Docker Host with High load on NFS failover

Dear cmmunity,

I’m running a swarm cluster 9 nodes running on debian 12 hosts.

Some of the service I deployed use a NFS share for persistence.

I use the mount of NFS directly through docker file to avoid any mismatch between OS and container state.

So in my stack file I got volume definition like :


volumes:
  grafana-data:
    driver: local
    driver_opts:
      type: nfs
      o: addr=nfs.domain.com,rw,nolock,soft,vers=4.0
      device: ":/nfs/docker/grafana-dev" 

This is working great until we did some failover test on network equipment between the docker hosts and NFS server. This failover test break the NFS containers and was not able to recover until we rebooted all failing nodes.

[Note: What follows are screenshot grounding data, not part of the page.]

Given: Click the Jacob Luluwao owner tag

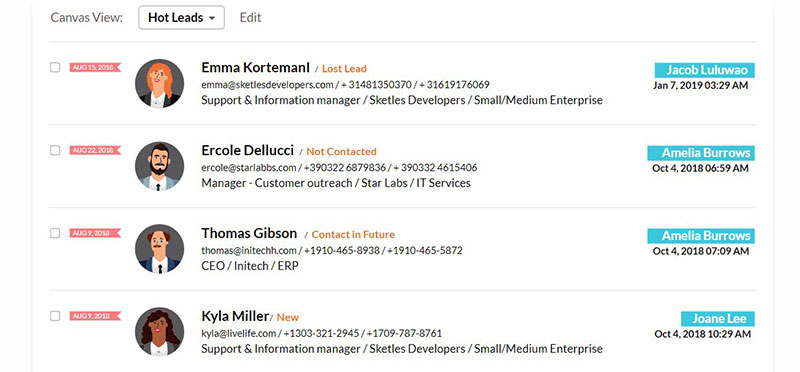Looking at the screenshot, I should (705, 70).
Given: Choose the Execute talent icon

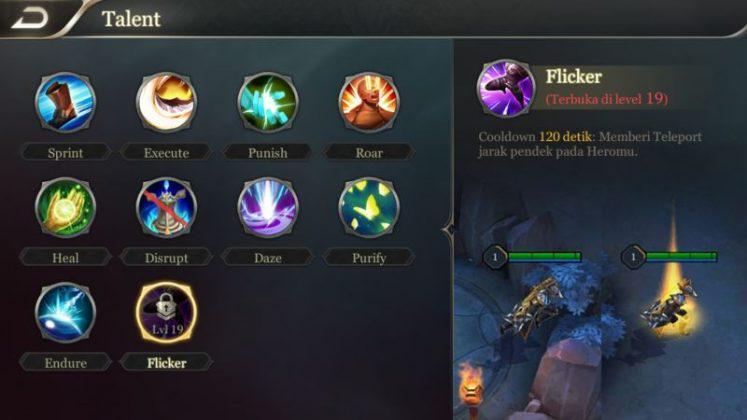Looking at the screenshot, I should (x=166, y=102).
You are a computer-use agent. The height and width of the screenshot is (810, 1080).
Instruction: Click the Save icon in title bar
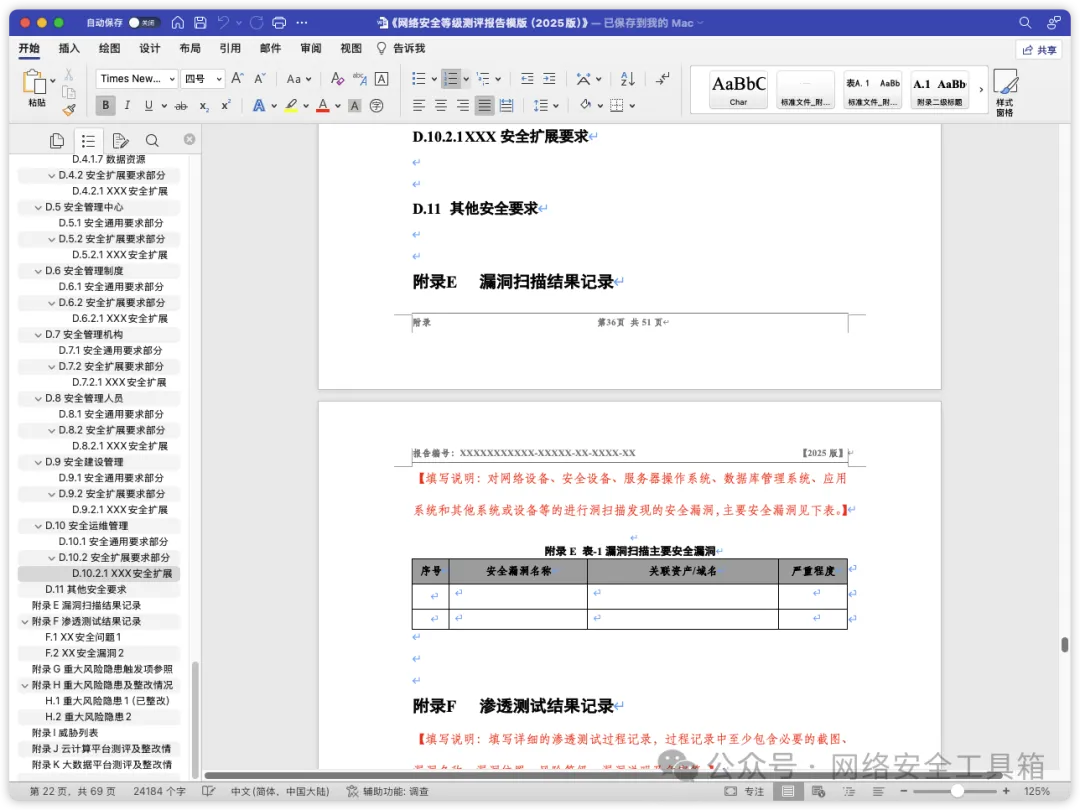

Symptom was High load (something like 300) and high latency. Looking at /var/log/messages I could see :

Aug 18 21:51:11 docker-worker01 kernel: [422211.885112] nfs: server  not responding, timed out
Aug 18 21:51:11 docker-worker01 kernel: [422212.461092] nfs: server  not responding, timed out
Aug 18 21:51:11 docker-worker01 kernel: [422212.521107] nfs: server  not responding, timed out

Anyone encounter this kind of Issue ?

Thank you for your help.

What’s the failover? Different server? Different IP?